The first quarter of 2024 built upon the previous quarter’s momentum: financial assets demonstrated strong performance and valuations extended even further. Investor optimism that the US would avoid an economic recession and that the Federal Reserve would cut its benchmark interest rates sometime in the first half of 2024 continued into the first quarter as well.
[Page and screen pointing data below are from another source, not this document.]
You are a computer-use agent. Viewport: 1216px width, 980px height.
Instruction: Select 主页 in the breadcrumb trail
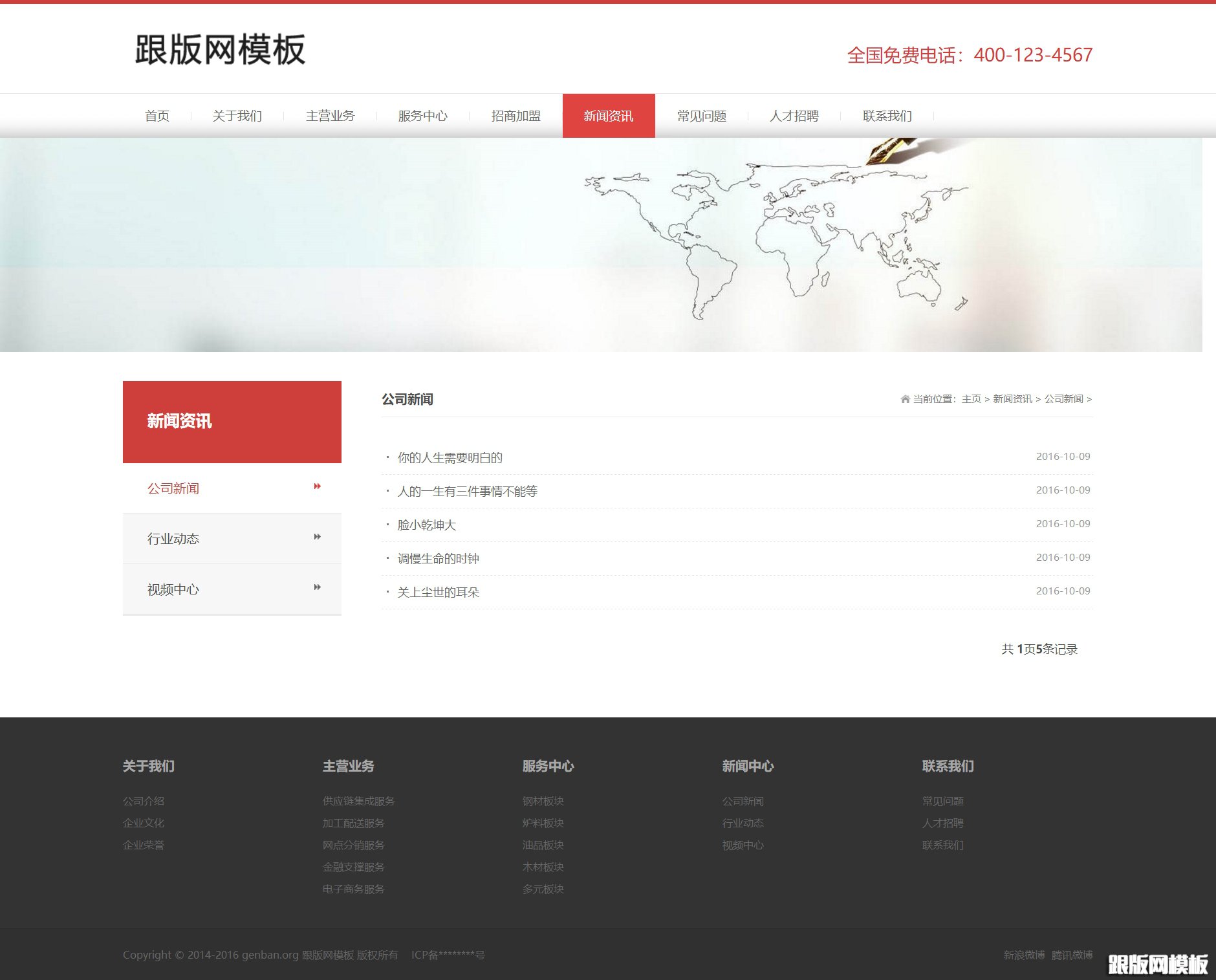971,399
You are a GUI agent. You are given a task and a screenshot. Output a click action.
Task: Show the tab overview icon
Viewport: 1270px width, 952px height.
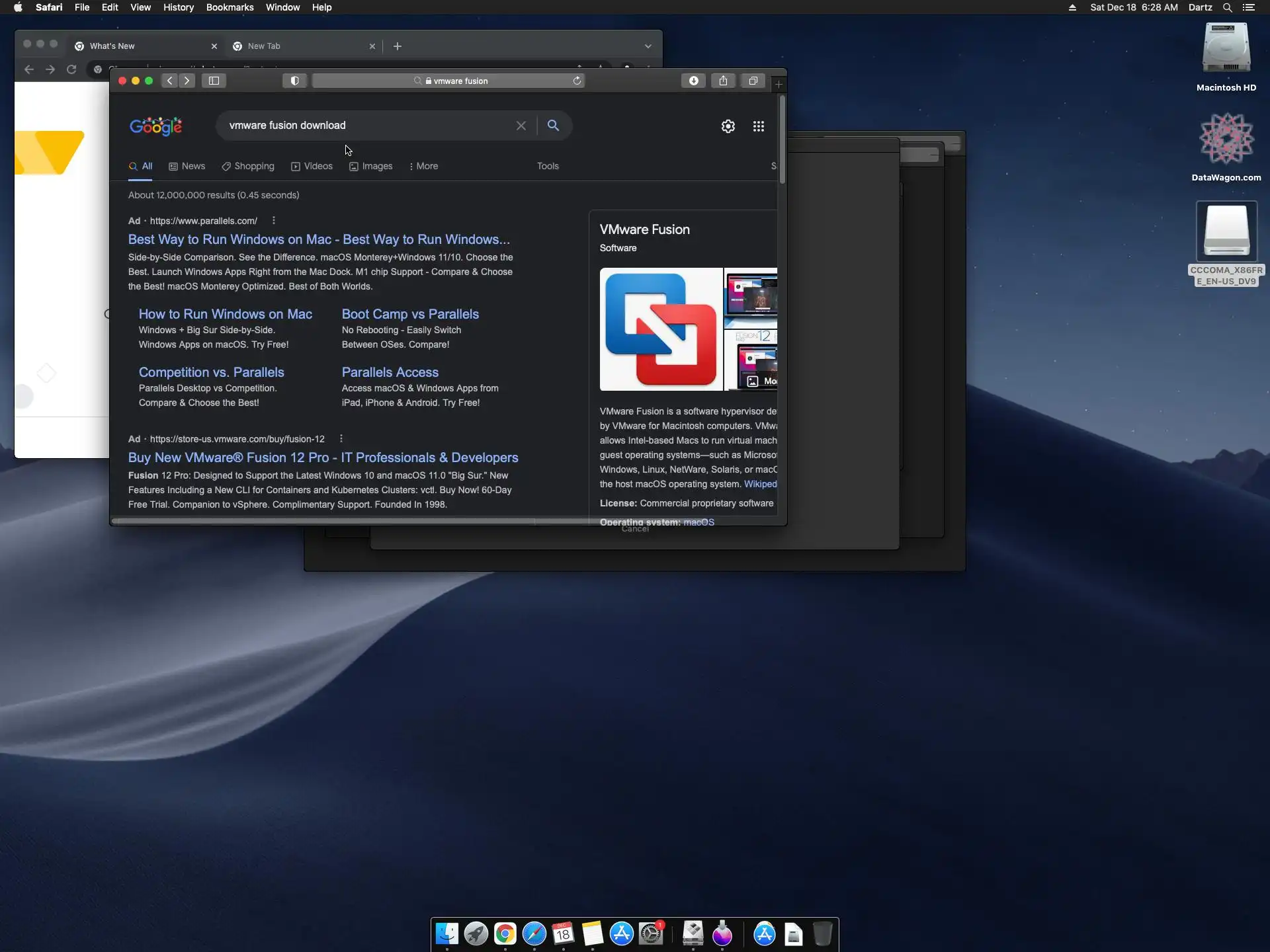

However, inflation was higher than expected in January and February, and investor consensus shifted to the possibility that the Fed would cut interest rates later in 2024. In January, the annualized consumer price index (CPI) was 3.9%, slightly above the expected 3.8%. In February, the annualized CPI reached 3.9%, above the expected 3.7%. The illustration “CPI Metric Compared to Federal Funds Rate” measures the US CPI Urban Consumers Less Food & Energy Index, the US CPI Urban Consumers Index, and the Federal Funds Target Rate - Upper Bound since January 2020 to the present.
This reversal in inflationary trends tempered — but did not dash — investor optimism; risk-assets experienced strong investment performance in the first quarter. Although inflationary pressures declined substantially, they did not decline enough to offer central banks the confidence to lower benchmark interest rates. This may motivate the Fed and other central banks to keep interest rates at their current high levels for an extended period.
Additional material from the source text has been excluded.